The study, which was conducted by researchers from China, Australia and Japan Published online in Nature Last week confirmed the existence of massive stars in the early universe.
“Astronomers expected that in the early universe, there were stars that could be very massive,” Zhao Gang, a researcher from the National Astronomical Observatories of China and one of the study’s authors, told NBC News. “Scientists have been trying to find the evidence for decades.”
Zhao and his team found that the so-called first-generation stars, which lit up the universe 100 million years after the Big Bang, would have had up to 260 times the mass of the Sun, matching astronomers’ predictions.
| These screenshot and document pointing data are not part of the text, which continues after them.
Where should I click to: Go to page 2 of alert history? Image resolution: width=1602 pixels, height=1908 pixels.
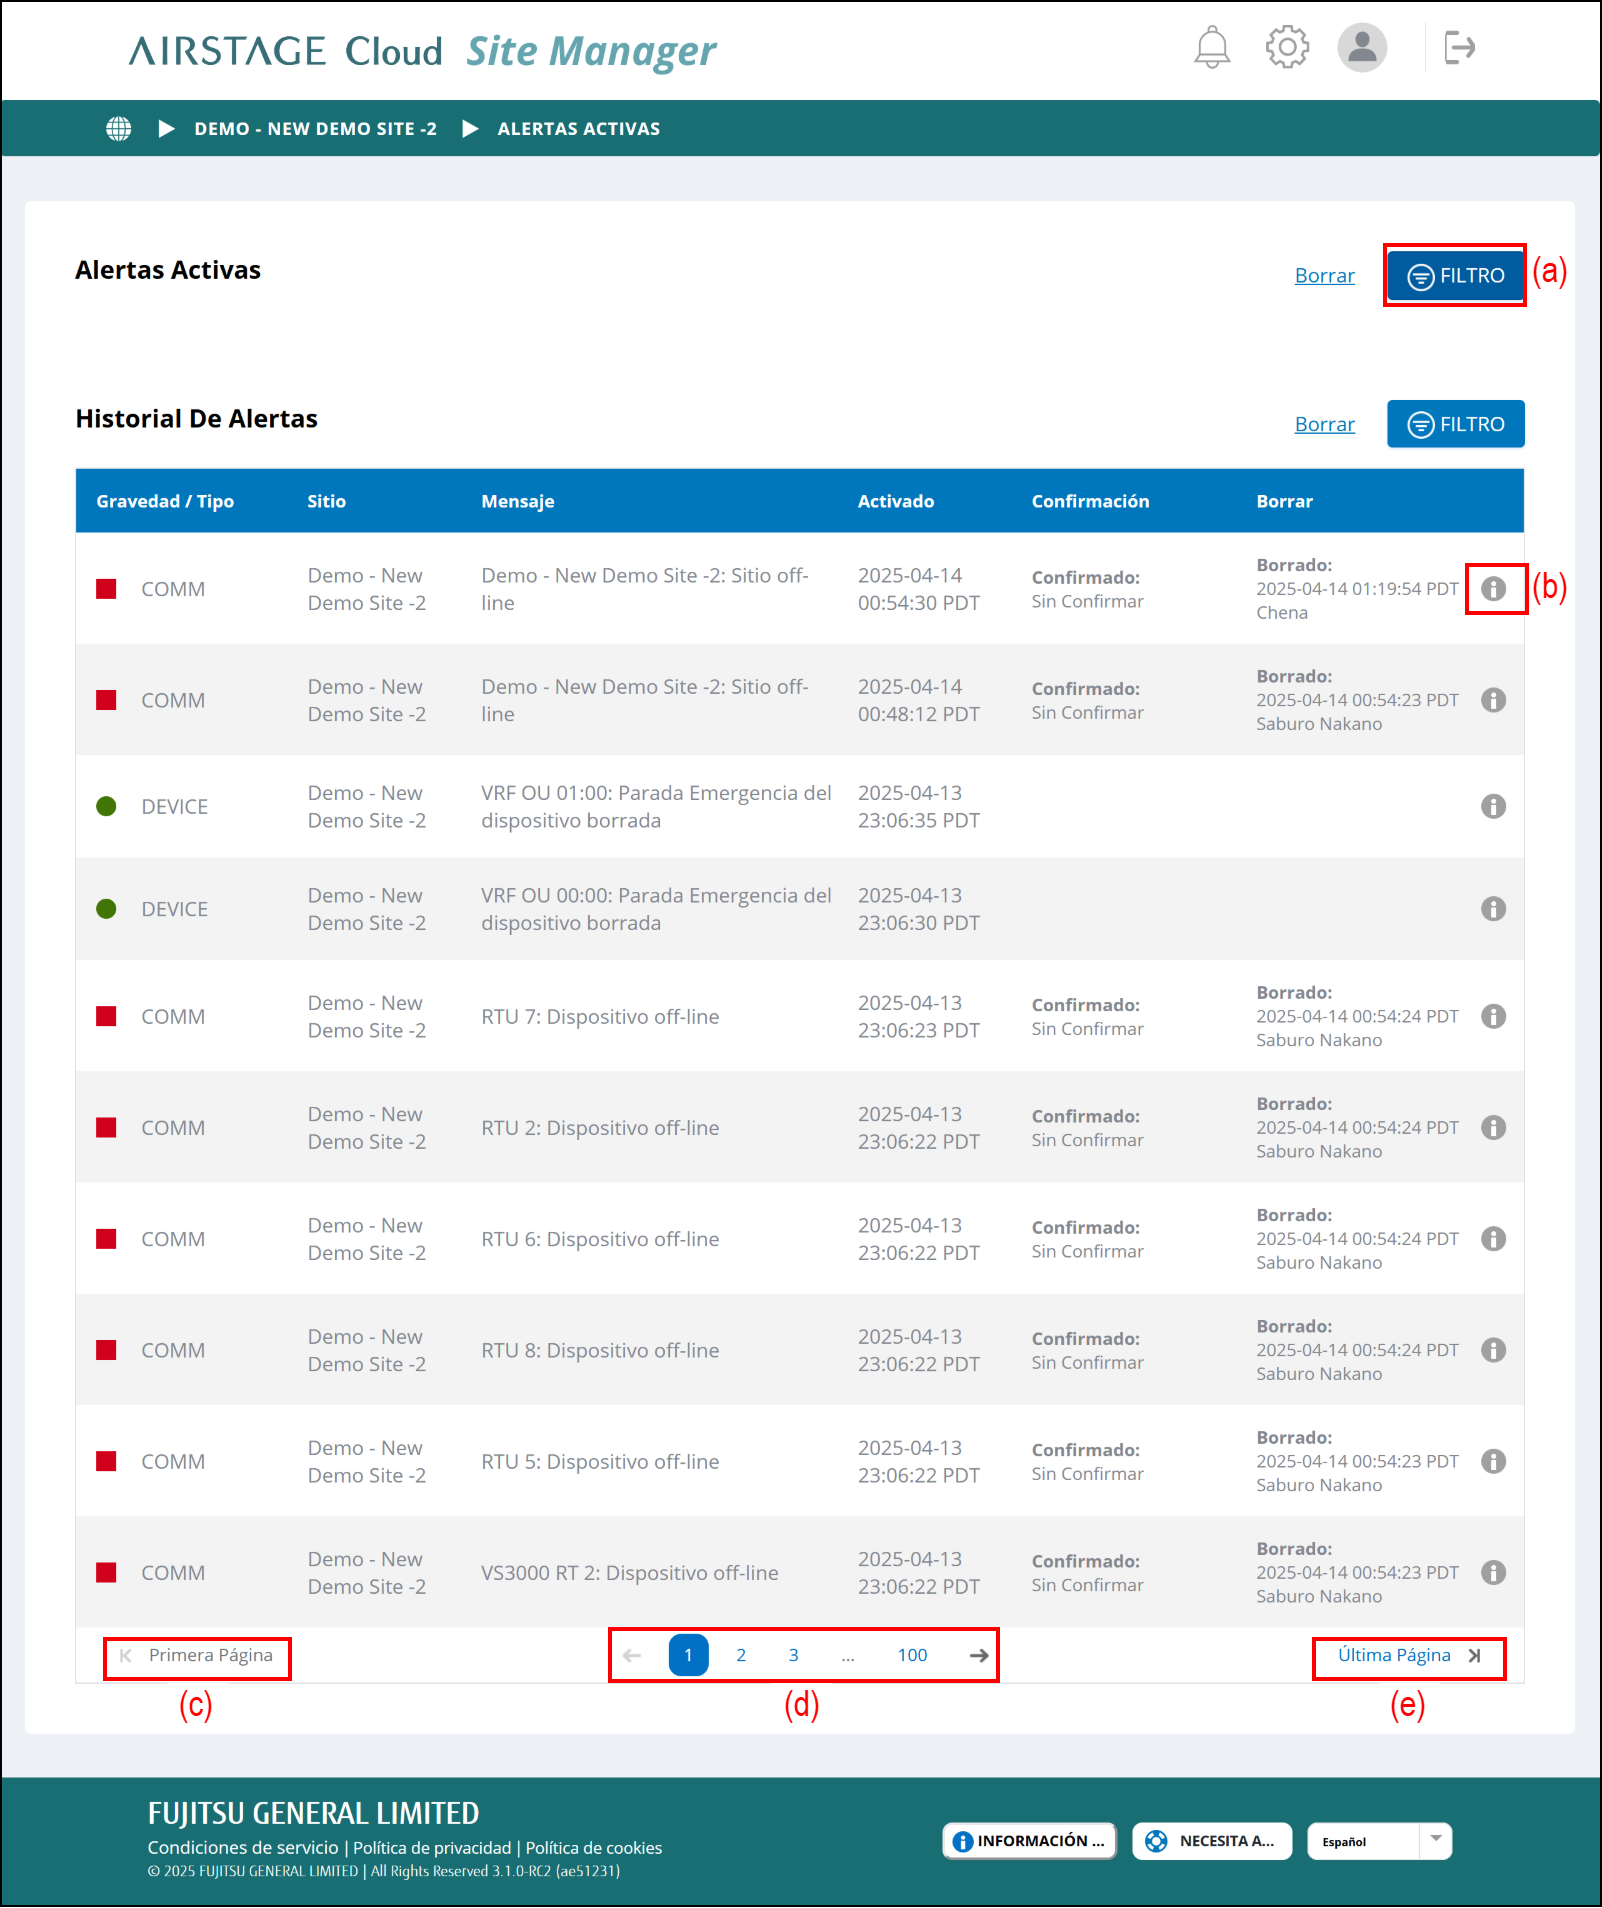[741, 1656]
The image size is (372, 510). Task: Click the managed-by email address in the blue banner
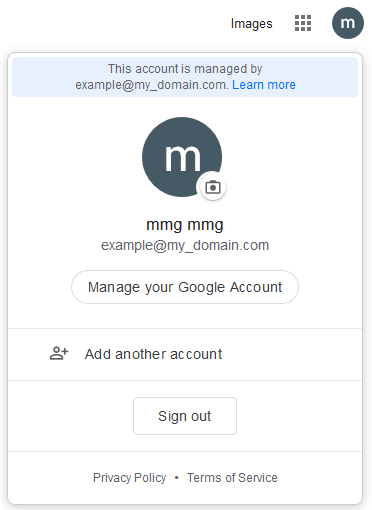[152, 85]
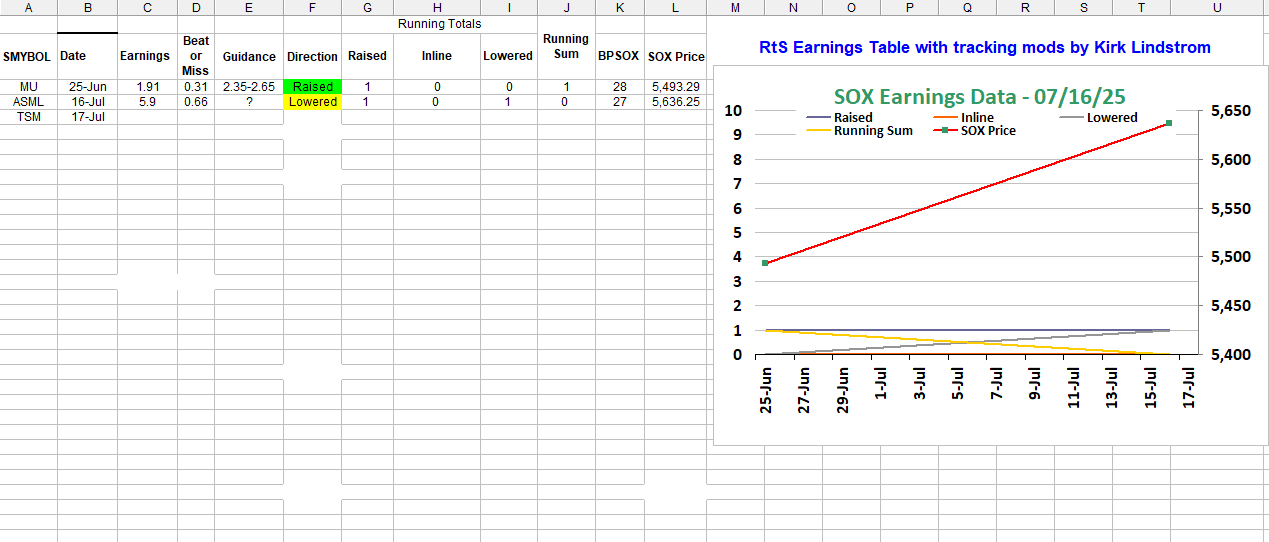
Task: Select the BPSOX column heading cell
Action: (618, 56)

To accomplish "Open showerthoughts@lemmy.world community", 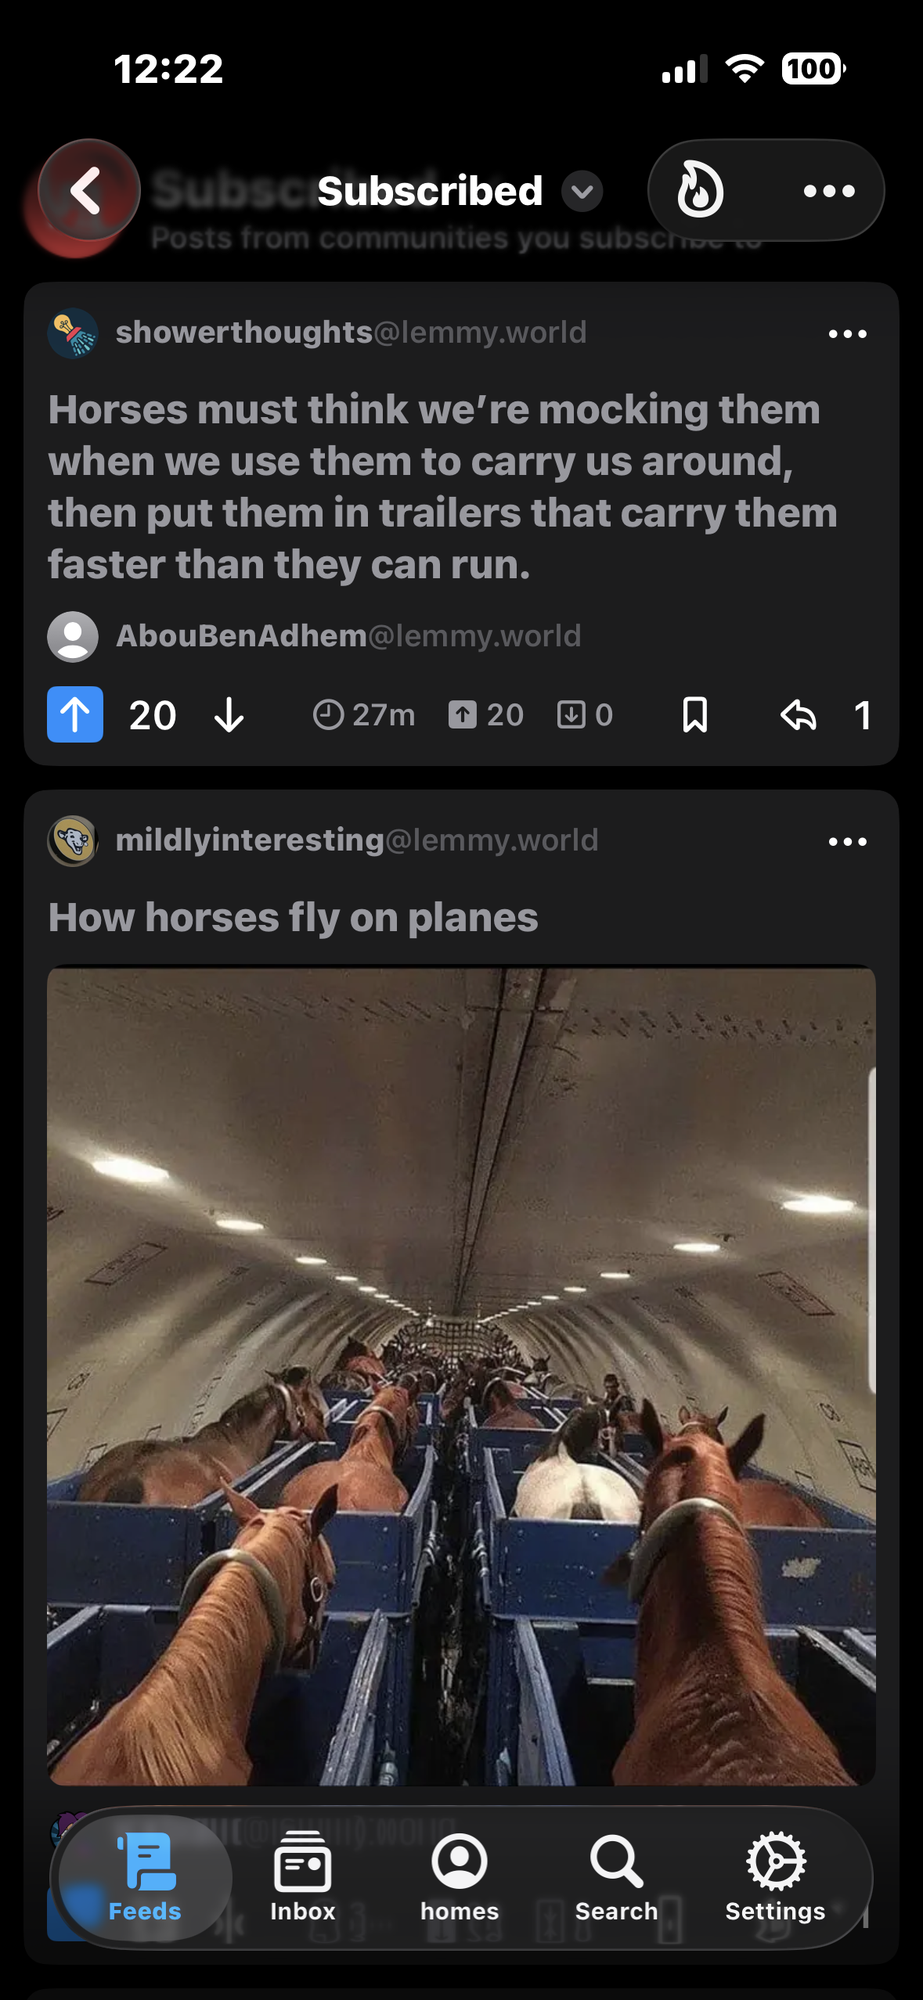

First-generation stars had short lives that ended in partial explosions, and they can only be detected by the chemical signatures they left in the generation of the stars they left behind. Those first-generation stars can become parent stars for later-generation stars that inherit their chemical signatures.
Meanwhile, first-generation stars consist almost entirely of hydrogen and helium, while current stars contain more metallic elements. Thus, the researchers were looking for stars without a lot of metallic elements.
The researchers focused on a star named LAMOST J1010+2358, which has certain chemical properties. After the researchers matched its chemical spectrum to theoretical models, they confirmed that LAMOST’s parent star J1010+2358, a first-generation star, had a mass 260 times that of the Sun.
“The first-generation star we observed has the potential to become the oldest star we’ve ever seen,” said Alexander Heger, a professor at Monash University’s School of Physics and Astronomy in Australia who was part of the research team. “Maybe he only lived for two and a half million years, and then exploded.”
Heger added that it was important to investigate first generation stars because “that’s how it all starts”.
“It’s about understanding our origins and the origins of the universe,” he said. “So far, this is kind of a blind spot in our understanding of the entire history of the universe.”
This kind of evidence has been very difficult to find, said Quentin Andrew Parker, director of the Space Research Laboratory at the University of Hong Kong.
“It’s like looking for a needle in a haystack because our galaxy is made up of billions and billions of stars,” said Parker, who was not involved in the research.
The findings were based on observations from two of the world’s largest ground-based telescopes, the Large Sky Area Multi-Object Spectroscopic Fiber Telescope (LAMOST) near Beijing and the Subaru Telescope in Hawaii, operated by the National Astronomical Observatory of Japan.
“LAMOST has proven to be very efficient, taking spectra of a large number of stars,” Parker said. “You can capture 4,000 spectrums from 4,000 different objects at the same time.”
Parker said the research team’s success was not just a matter of basic science but also the result of “fantastic international collaboration,” noting the use of two state-run telescopes and the talents of different researchers.
“If you’re just working in your silos and a nation here and you’re not allowed to collaborate with people all over the world, you’re not getting the full picture,” he said. “You don’t have the right experience. You don’t have the right insights.”
“This is how modern science works at its best.”